Необходимо остаться в Кремле. Он всегда подчинялся необходимости (при этом он сипло скашлянул и подумал, что «необходимость» – только фальшивая фраза, что, кажется, он простужен, что он постарел, потолстел). Он зазимует в Кремле. В Москве – тишина, опустошение, безмолвие. За зиму он превратит Москву в неприступную крепость.
Он ходил все быстрее, быстрее и не слышал, как вошел с приказом граф Дарю.
– Но он мне не нужен, Дарю, – сказал император с нарочитой бодростью.
– Ваше величество?
– Мне не нужен приказ.
Император с раздражением стал рвать шершавую плотную бумагу, которая не поддавалась:
– Дарю, мы остаемся в Москве.
– В Москве, ваше величество?
– Да, я решил здесь зимовать…
В пятом часу утра, когда воронья полетели в холодном сумраке над тусклыми куполами московских церквей, которые казались свинцовыми и дымились, в секретарской все знали, что армия остается в Москве, и к восьми часам там уже был переписан начисто проект московского муниципалитета.
Справка о бунтовщике Пугачеве, которую император потребовал в первые московские дни, вернулась в то утро в секретарскую, перечеркнутая крест-накрест. На полях заметки о том, что Пугачев будто бы был маркизом Тоттом, французским эмиссаром, император поставил карандашом вопросительный знак.
В тот же день в секретарскую был отдан приказ высчитать по русским календарям с 1772 года, за сорок лет, время начала русских морозов. В секретарской высчитали, что морозы в 1812 году должны начаться не раньше декабря. Император просмотрел поданную ему табличку и с усмешкой сказал, что климат Москвы похож, по-видимому, на климат Парижа.
Вечером в Москве помело сухой снег, крупу.
Московское небо в мелькающем снеге стало железным и помертвевшим. С форпостов вечером привезли первых кавалеристов с отмороженными ногами, и Дарю пошел об этом доложить императору. Граф застал его у окна.
Император обернулся и сказал сипло и грустно:
– Идет снег, Дарю.
– Да, ваше величество.
Они умолкли. Дарю решил не докладывать о замерзших. За окном туманно роился снег. Небритое лицо императора светилось в потемках.
Дарю смотрел сбоку на его заострившийся нос и думал, что император постарел. В Кремле император отказался от своих привычек, не принимал горячих ванн, не брился дня по два и не замечал, как небрежно выбивается из-под воротника мундира роговой кончик белого галстука.

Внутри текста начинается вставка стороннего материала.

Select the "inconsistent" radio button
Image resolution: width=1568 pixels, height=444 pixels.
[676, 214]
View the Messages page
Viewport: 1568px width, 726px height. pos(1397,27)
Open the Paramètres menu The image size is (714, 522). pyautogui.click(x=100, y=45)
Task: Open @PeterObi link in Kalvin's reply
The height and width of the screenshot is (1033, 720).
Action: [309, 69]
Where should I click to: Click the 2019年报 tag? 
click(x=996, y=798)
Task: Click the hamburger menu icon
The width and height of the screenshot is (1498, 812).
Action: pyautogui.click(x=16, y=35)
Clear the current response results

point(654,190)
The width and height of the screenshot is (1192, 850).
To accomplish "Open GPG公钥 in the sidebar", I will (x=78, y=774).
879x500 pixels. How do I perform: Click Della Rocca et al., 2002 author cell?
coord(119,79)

Часовые гвардейцы заметили в тот вечер, как отворилось огромное окно кремлевской спальни и там показался император. Снег заносил рукава его мундира и белый жилет. Потом окно закрылось с легким звоном, и часовые снова стали ходить взад и вперед.
– Вы никогда не думали, Дарю, что этот снег… Что этот московский снег страшнее московского пожара, – тихо сказал император, вытирая платком мокрые руки и отряхивая от талого снега жилет.
– Думал, ваше величество.
Надтреснутый, сильный звук голоса императора заволновал Дарю:
– Я давно так думал, и, если бы вы желали знать мое мнение, я сказал бы прямо, что отсюда нам надо бежать…
– Но почему же бежать, – грустно усмехнулся император и потер маленькие руки. Они снова были горячими и сухими. – Идите, мой друг… Доброй ночи.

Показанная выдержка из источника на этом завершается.